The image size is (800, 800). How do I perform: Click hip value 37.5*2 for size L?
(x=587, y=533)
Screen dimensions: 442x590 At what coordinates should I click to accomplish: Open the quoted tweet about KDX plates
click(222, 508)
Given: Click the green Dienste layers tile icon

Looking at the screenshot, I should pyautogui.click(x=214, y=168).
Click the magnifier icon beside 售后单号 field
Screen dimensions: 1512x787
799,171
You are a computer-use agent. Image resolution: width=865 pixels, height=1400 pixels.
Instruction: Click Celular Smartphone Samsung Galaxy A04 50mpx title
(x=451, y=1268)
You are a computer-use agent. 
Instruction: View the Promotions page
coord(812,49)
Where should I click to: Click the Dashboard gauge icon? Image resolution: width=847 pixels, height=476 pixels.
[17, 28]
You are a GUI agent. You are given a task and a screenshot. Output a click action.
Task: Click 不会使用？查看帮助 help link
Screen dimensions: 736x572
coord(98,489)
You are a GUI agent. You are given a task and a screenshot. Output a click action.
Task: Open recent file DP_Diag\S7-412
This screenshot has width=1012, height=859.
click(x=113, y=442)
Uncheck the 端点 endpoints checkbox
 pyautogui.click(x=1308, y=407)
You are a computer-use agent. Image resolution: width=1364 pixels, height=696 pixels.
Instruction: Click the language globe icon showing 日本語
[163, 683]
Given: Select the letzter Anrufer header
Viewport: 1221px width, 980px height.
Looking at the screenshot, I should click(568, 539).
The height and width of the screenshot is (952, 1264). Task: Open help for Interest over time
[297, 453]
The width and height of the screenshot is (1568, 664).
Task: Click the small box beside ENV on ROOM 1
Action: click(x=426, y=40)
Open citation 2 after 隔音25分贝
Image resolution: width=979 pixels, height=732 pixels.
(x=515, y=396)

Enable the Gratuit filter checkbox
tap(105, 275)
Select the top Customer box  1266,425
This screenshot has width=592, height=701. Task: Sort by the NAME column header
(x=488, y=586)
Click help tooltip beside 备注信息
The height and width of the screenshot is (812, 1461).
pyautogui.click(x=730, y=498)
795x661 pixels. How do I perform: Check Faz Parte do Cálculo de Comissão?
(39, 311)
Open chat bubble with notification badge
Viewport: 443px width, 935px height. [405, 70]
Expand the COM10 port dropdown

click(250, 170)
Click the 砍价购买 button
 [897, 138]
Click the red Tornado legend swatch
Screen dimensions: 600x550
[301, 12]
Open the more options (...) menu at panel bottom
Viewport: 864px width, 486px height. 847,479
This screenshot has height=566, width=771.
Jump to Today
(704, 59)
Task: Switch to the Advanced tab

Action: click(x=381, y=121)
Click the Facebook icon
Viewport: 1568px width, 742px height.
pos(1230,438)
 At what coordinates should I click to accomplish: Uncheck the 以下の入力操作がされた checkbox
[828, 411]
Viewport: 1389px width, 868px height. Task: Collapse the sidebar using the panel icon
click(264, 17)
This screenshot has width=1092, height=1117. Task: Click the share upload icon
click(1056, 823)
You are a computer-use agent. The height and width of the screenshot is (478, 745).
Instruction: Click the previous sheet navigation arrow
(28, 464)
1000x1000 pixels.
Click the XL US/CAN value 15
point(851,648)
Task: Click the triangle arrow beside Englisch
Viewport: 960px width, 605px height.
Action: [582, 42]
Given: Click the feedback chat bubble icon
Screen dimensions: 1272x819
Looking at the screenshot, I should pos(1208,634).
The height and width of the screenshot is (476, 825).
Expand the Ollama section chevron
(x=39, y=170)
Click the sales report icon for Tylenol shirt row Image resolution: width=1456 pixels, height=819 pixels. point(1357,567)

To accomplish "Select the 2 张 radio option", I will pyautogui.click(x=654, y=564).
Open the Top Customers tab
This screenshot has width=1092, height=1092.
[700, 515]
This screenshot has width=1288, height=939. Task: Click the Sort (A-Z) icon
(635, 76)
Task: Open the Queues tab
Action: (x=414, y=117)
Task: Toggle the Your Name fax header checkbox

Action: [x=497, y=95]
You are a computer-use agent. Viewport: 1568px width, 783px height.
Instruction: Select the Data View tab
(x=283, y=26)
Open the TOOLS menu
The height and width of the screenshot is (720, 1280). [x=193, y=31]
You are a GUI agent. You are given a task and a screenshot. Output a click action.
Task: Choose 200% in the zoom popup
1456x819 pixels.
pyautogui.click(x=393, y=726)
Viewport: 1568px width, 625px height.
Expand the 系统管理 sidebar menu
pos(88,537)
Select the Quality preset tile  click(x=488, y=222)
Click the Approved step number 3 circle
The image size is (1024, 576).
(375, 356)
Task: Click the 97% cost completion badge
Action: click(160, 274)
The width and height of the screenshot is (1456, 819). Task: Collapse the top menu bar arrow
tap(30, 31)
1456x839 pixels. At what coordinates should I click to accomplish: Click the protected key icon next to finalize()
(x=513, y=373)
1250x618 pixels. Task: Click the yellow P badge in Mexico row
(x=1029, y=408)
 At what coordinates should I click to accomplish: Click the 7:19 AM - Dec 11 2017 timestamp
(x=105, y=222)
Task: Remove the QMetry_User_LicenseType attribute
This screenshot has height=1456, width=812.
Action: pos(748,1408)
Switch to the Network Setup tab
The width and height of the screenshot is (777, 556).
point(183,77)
· · · ·
Do this: Reproduce all of the lines above, changing every "Screen dimensions" to "Display size" and leaving the rest untouched.

Expected output:
The image size is (800, 800). How do I perform: Click hip value 37.5*2 for size L?
(x=587, y=533)
Display size: 442x590 At what coordinates should I click to accomplish: Open the quoted tweet about KDX plates
click(222, 508)
Given: Click the green Dienste layers tile icon

Looking at the screenshot, I should pyautogui.click(x=214, y=168).
Click the magnifier icon beside 售后单号 field
Display size: 1512x787
799,171
You are a computer-use agent. Image resolution: width=865 pixels, height=1400 pixels.
Instruction: Click Celular Smartphone Samsung Galaxy A04 50mpx title
(x=451, y=1268)
You are a computer-use agent. 
Instruction: View the Promotions page
coord(812,49)
Where should I click to: Click the Dashboard gauge icon? Image resolution: width=847 pixels, height=476 pixels.
[17, 28]
You are a GUI agent. You are given a task and a screenshot. Output a click action.
Task: Click 不会使用？查看帮助 help link
Display size: 736x572
coord(98,489)
You are a GUI agent. You are given a task and a screenshot. Output a click action.
Task: Open recent file DP_Diag\S7-412
This screenshot has width=1012, height=859.
click(x=113, y=442)
Uncheck the 端点 endpoints checkbox
 pyautogui.click(x=1308, y=407)
You are a computer-use agent. Image resolution: width=1364 pixels, height=696 pixels.
Instruction: Click the language globe icon showing 日本語
[163, 683]
Given: Select the letzter Anrufer header
Viewport: 1221px width, 980px height.
Looking at the screenshot, I should click(568, 539).
The height and width of the screenshot is (952, 1264). Task: Open help for Interest over time
[297, 453]
The width and height of the screenshot is (1568, 664).
Task: Click the small box beside ENV on ROOM 1
Action: click(x=426, y=40)
Open citation 2 after 隔音25分贝
Image resolution: width=979 pixels, height=732 pixels.
(x=515, y=396)

Enable the Gratuit filter checkbox
tap(105, 275)
Select the top Customer box  1266,425
This screenshot has width=592, height=701. Task: Sort by the NAME column header
(x=488, y=586)
Click help tooltip beside 备注信息
The height and width of the screenshot is (812, 1461).
pyautogui.click(x=730, y=498)
795x661 pixels. How do I perform: Check Faz Parte do Cálculo de Comissão?
(39, 311)
Open chat bubble with notification badge
Viewport: 443px width, 935px height. [405, 70]
Expand the COM10 port dropdown

click(250, 170)
Click the 砍价购买 button
 [897, 138]
Click the red Tornado legend swatch
Display size: 600x550
[301, 12]
Open the more options (...) menu at panel bottom
Viewport: 864px width, 486px height. 847,479
This screenshot has height=566, width=771.
Jump to Today
(704, 59)
Task: Switch to the Advanced tab

Action: click(x=381, y=121)
Click the Facebook icon
Viewport: 1568px width, 742px height.
pos(1230,438)
 At what coordinates should I click to accomplish: Uncheck the 以下の入力操作がされた checkbox
[828, 411]
Viewport: 1389px width, 868px height. Task: Collapse the sidebar using the panel icon
click(264, 17)
This screenshot has width=1092, height=1117. Task: Click the share upload icon
click(1056, 823)
You are a computer-use agent. The height and width of the screenshot is (478, 745).
Instruction: Click the previous sheet navigation arrow
(28, 464)
1000x1000 pixels.
Click the XL US/CAN value 15
point(851,648)
Task: Click the triangle arrow beside Englisch
Viewport: 960px width, 605px height.
Action: [582, 42]
Given: Click the feedback chat bubble icon
Display size: 1272x819
Looking at the screenshot, I should pos(1208,634).
The height and width of the screenshot is (476, 825).
Expand the Ollama section chevron
(x=39, y=170)
Click the sales report icon for Tylenol shirt row Image resolution: width=1456 pixels, height=819 pixels. point(1357,567)

To accomplish "Select the 2 张 radio option", I will pyautogui.click(x=654, y=564).
Open the Top Customers tab
This screenshot has width=1092, height=1092.
[700, 515]
This screenshot has width=1288, height=939. Task: Click the Sort (A-Z) icon
(635, 76)
Task: Open the Queues tab
Action: (x=414, y=117)
Task: Toggle the Your Name fax header checkbox

Action: [x=497, y=95]
You are a computer-use agent. Viewport: 1568px width, 783px height.
Instruction: Select the Data View tab
(x=283, y=26)
Open the TOOLS menu
The height and width of the screenshot is (720, 1280). [x=193, y=31]
You are a GUI agent. You are given a task and a screenshot. Output a click action.
Task: Choose 200% in the zoom popup
1456x819 pixels.
pyautogui.click(x=393, y=726)
Viewport: 1568px width, 625px height.
Expand the 系统管理 sidebar menu
pos(88,537)
Select the Quality preset tile  click(x=488, y=222)
Click the Approved step number 3 circle
The image size is (1024, 576).
(375, 356)
Task: Click the 97% cost completion badge
Action: click(160, 274)
The width and height of the screenshot is (1456, 819). Task: Collapse the top menu bar arrow
tap(30, 31)
1456x839 pixels. At what coordinates should I click to accomplish: Click the protected key icon next to finalize()
(x=513, y=373)
1250x618 pixels. Task: Click the yellow P badge in Mexico row
(x=1029, y=408)
 At what coordinates should I click to accomplish: Click the 7:19 AM - Dec 11 2017 timestamp
(x=105, y=222)
Task: Remove the QMetry_User_LicenseType attribute
This screenshot has height=1456, width=812.
Action: pos(748,1408)
Switch to the Network Setup tab
The width and height of the screenshot is (777, 556).
point(183,77)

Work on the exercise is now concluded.